As they have in previous years, European countries continue to dominate the Top 20 in the Reporters Without Borders 2009 Press Freedom Index, despite poor showings from countries like France, Italy, Romania and Slovakia.
Denmark, Finland, Ireland, Norway and Sweden all received top marks in the report, which tracks media freedom around the world. Yet despite Northern Europe’s steadfast protection of freedom of speech and expression, protections in other European countries showed further declines from last year. France and Italy dropped down the list by 8 and 5 slots respectively, drawing fire for authorities’ meddling in the press and physical assaults on media professionals.
Most Eastern European countries also dropped down the list, as governments adopted increasingly restrictive libel and defamation laws, assigned harsh civil and criminal punishments, and interfered in the press. In Slovakia, for example, the parliament endorsed a law that guarantees the subject of a story the right to reply in a story of equal length and prominence as the original article. In Slovenia, 571 journalists faced charges after protesting against political pressure on the media.
“Press freedom must be defended everywhere in the world with the same energy and the same insistence. Europe should be setting an example as regards civil liberties. How can you condemn human rights violations abroad if you do not behave irreproachably at home?” RWB Secretary-General Jean-Francois Julliard said at the official release.
The U.S. climbed 16 spots this year, finishing 20th on the list.
Eritrea landed at the bottom of the list for the third straight year. The impoverished and deeply troubled Horn of Africa nation beat out a gaggle of competitors in the bottom 20 — including North Korea, Turkmenistan, Iran, Burma, Somalia and Cuba — to finish dead last.
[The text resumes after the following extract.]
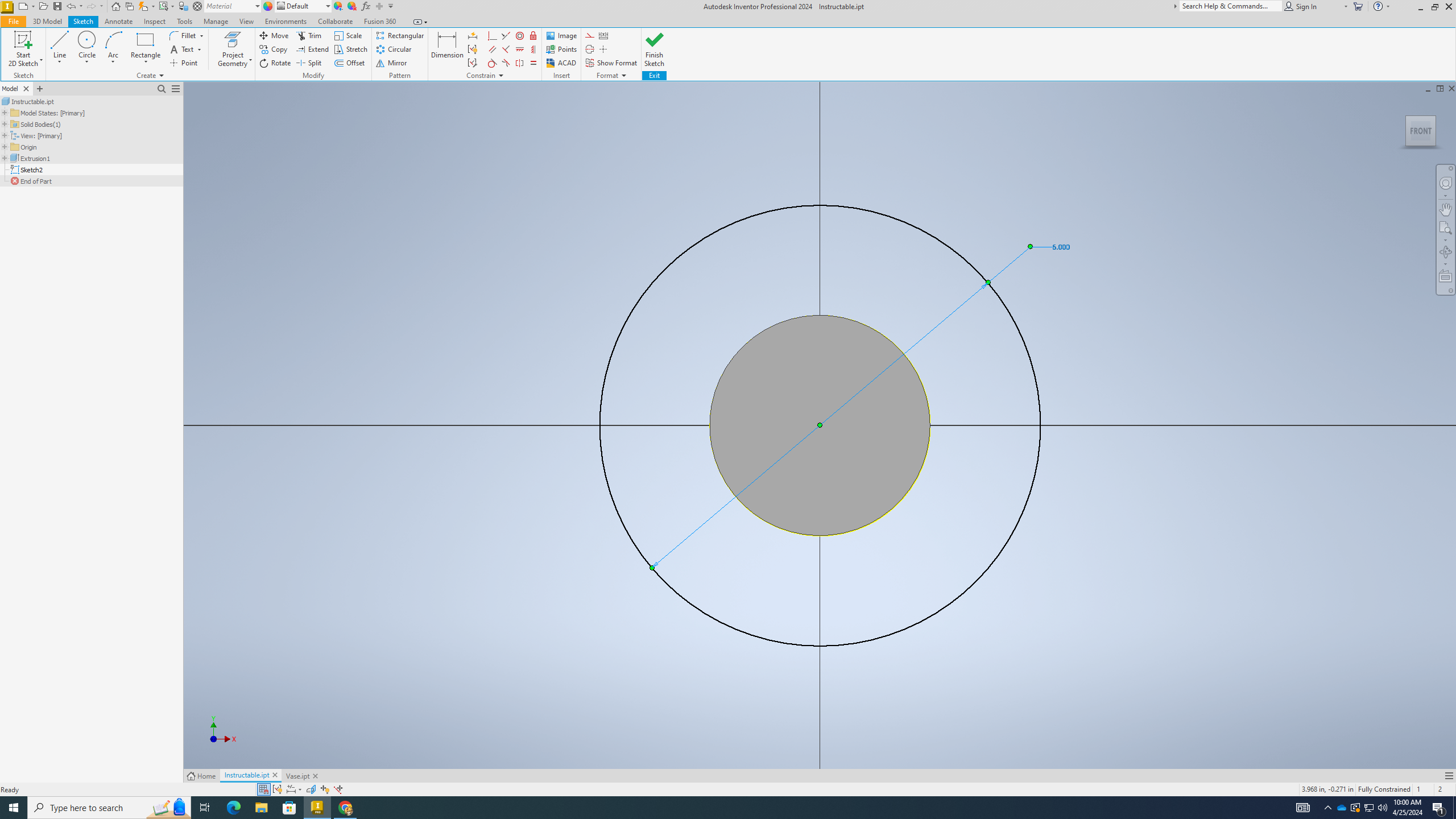Image resolution: width=1456 pixels, height=819 pixels.
Task: Click the Rectangular Pattern tool
Action: pyautogui.click(x=400, y=35)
The differences between those in the bottom 20 can be stark. Eritrea is the only African country without any private media in any format at all, and authorities tolerate no free expression whatsoever. Somalia’s private media, on the other hand, is hamstrung by violence and chaos that grips the country, rather than any official policies.
The annual index, now in its eighth year, is compiled on the basis of questionnaires completed by hundreds of journalists and media experts around the world.